### TASK DETAILS
A verbatim transcription of the listing below is required, without its pictures.

### RECORD EXCERPTS
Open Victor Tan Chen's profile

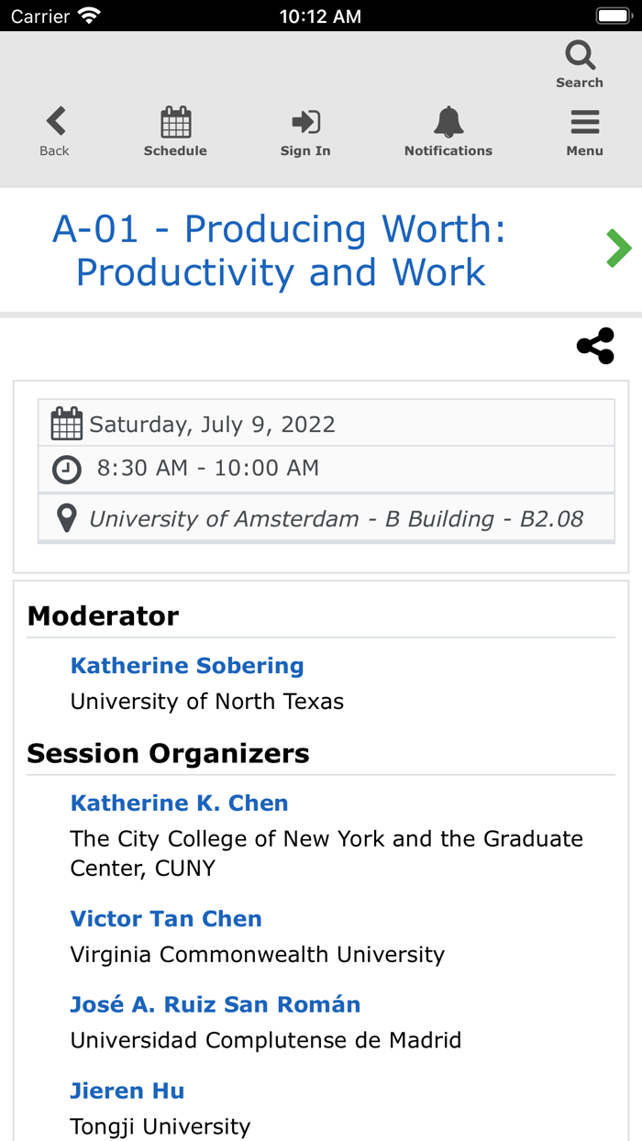click(x=166, y=918)
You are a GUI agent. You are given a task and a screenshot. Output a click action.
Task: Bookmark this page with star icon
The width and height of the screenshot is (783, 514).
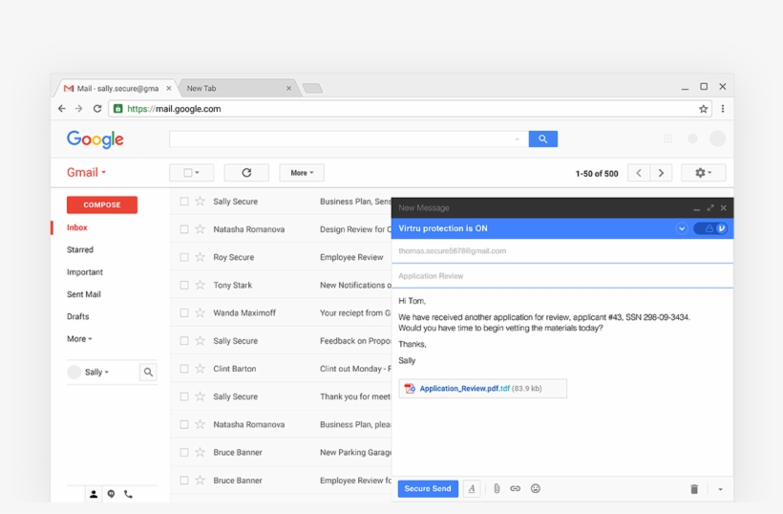point(704,109)
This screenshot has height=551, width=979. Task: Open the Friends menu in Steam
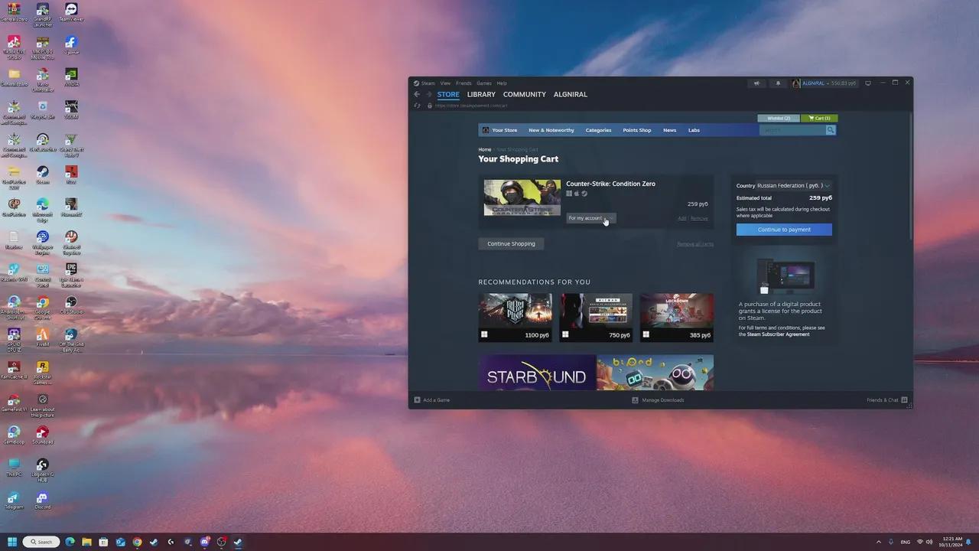tap(463, 83)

### TASK SOLUTION
Open Victor Tan Chen's profile

click(x=166, y=918)
You are a GUI agent. You are given a task and a screenshot. Output a click action.
Task: Bookmark this page with star icon
The width and height of the screenshot is (783, 514).
point(704,109)
This screenshot has height=551, width=979. Task: Open the Friends menu in Steam
tap(463, 83)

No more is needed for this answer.